Ce fait, comme beaucoup d’autres, prouve bien que le cours naturel des choses reprend sa force aux dépens de ceux qui essaient de l’arrêter à leur profit. On peut conclure de l’ensemble des faits sur la matière que le législateur peut se dispenser de s’occuper des syndicats. Il est une loi économique beaucoup plus répressive que celle que l’on ferait et qui suffit. Elle peut se formuler comme il suit : défense d’abuser des syndicats à peine d’être ruinés[1].

C’est à bon droit que nos voisins ont, en 1864, lors de la révision du Code pénal, remplacé l’article 419 par un article 310 ainsi conçu : « Les personnes qui, par des moyens frauduleux quelconques, auront opéré la hausse ou la baisse du prix des denrées ou marchandises ou papiers et effets publics, seront punies d’un emprisonnement, etc. » La coalition industrielle en elle-même n’est plus l’objet d’aucune incrimination, si elle n’emploie pas des moyens frauduleux, et les travaux préparatoires indiquent que le législateur belge reconnaît dans toutes ses conséquences la liberté du commerce.
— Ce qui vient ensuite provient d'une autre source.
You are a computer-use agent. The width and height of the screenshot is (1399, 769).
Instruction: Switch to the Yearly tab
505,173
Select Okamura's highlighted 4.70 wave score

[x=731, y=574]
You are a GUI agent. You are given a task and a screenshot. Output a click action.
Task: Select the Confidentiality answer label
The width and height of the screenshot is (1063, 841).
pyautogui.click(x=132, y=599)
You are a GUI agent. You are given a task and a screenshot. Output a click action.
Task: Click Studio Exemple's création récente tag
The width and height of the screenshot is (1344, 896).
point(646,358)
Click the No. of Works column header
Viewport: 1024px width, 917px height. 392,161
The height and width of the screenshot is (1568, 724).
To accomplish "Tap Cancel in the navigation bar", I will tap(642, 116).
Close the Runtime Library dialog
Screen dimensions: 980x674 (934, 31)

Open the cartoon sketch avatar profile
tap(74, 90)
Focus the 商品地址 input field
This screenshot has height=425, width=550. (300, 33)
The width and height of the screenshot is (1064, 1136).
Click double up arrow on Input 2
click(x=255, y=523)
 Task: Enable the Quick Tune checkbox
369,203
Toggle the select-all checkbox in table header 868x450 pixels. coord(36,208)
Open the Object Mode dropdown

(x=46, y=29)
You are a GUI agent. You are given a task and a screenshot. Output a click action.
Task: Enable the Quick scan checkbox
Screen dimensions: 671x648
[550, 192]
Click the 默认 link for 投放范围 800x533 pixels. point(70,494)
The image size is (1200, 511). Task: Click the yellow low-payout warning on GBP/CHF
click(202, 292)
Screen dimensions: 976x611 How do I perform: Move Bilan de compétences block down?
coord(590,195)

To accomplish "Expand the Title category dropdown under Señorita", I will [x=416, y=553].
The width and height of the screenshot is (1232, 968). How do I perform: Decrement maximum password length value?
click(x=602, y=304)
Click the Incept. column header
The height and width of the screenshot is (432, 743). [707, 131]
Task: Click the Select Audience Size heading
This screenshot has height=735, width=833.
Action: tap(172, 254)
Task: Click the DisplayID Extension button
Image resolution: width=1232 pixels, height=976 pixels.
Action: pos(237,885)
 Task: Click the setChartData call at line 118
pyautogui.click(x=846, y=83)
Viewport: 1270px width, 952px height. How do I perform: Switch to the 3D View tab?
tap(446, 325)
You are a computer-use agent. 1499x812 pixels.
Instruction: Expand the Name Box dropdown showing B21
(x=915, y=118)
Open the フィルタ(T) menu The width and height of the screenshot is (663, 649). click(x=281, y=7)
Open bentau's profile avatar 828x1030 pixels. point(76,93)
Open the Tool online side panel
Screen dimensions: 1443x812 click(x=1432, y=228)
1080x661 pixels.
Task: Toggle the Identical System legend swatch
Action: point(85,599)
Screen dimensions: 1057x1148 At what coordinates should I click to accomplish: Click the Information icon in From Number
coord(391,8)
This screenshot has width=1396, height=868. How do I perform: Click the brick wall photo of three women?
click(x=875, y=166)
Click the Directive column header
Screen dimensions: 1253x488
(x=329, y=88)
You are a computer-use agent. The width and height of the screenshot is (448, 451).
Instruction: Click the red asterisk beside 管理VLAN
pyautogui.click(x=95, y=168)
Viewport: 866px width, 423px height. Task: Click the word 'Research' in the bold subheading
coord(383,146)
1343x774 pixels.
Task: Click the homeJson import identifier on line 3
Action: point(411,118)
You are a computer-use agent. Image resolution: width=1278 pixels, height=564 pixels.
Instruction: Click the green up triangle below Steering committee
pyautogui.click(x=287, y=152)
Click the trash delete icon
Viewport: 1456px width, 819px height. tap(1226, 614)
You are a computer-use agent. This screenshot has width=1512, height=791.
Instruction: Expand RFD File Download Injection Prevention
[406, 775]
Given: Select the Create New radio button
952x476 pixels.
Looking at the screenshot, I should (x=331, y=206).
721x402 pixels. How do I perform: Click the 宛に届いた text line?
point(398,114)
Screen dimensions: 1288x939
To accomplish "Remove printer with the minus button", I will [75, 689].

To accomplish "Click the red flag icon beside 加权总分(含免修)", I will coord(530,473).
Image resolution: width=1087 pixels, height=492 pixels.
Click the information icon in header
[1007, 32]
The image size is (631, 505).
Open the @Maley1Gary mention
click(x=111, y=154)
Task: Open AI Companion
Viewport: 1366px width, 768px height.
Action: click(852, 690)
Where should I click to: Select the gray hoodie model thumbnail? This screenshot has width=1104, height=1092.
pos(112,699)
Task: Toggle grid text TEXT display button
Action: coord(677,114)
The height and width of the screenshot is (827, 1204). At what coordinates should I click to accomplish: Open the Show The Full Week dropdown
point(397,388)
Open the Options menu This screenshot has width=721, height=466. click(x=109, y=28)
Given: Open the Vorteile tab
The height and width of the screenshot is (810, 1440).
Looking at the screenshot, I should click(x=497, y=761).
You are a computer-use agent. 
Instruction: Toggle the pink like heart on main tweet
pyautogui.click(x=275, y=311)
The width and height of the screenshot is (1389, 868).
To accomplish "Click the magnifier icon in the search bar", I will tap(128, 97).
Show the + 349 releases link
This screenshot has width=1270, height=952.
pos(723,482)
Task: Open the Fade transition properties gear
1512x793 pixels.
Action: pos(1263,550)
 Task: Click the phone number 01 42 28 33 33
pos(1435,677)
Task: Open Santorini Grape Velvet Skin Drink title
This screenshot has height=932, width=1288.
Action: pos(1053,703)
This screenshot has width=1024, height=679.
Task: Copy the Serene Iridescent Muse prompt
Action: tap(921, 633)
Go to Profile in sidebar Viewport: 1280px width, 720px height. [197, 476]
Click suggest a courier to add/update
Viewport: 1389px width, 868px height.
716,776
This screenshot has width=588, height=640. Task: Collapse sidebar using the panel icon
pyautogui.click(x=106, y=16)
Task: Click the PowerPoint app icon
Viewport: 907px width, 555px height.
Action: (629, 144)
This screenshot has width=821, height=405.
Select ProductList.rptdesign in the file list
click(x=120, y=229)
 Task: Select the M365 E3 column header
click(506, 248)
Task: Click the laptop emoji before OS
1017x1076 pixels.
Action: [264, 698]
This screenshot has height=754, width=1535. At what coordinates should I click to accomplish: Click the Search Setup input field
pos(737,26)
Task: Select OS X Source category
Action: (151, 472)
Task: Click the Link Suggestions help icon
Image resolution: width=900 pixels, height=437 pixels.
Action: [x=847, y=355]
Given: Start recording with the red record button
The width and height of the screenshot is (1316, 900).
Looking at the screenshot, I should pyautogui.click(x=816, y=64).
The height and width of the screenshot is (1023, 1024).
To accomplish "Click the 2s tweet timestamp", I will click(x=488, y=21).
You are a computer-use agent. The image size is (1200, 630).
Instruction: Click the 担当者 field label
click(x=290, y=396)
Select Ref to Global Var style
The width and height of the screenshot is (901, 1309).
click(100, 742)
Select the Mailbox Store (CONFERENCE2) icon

VII. — En une matière si complexe, il faut évidemment tenir compte du milieu social général dans lequel ces combinaisons

  1. M. Marshall, Principles of Economies (2e édit.), t. I, p. 721, compare les kartelle et trusts modernes aux regulated companies de commerce du xviie et du xviiie siècle. L’organisation et les procédés sont les mêmes. Mais les regu­lated companies avaient un monopole légal et elles pouvaient recourir à la puissance publique pour forcer les membres récalcitrants à obéir à leurs règlements. Aujourd’hui ces combinaisons industrielles, reposant purement sur la volonté de leurs adhérents, ne peuvent pas dépasser une certaine limite dans l’usage qu’elles font de leur force. Même en Allemagne les kartelle, quoique favorisés par l’Etat, présentent une mobilité que n’avaient pas les anciennes organisations. Ainsi sur 396 kartelle conclus dans les années 1887-1890, 28 s’étaient dissous spontanément. V. l’article du Dr Grossmann, cité plus haut. Le peu, qui subsiste encore dans ce pays, du principe de la liberté du travail suffit pour modérer la puissance de ces coalitions.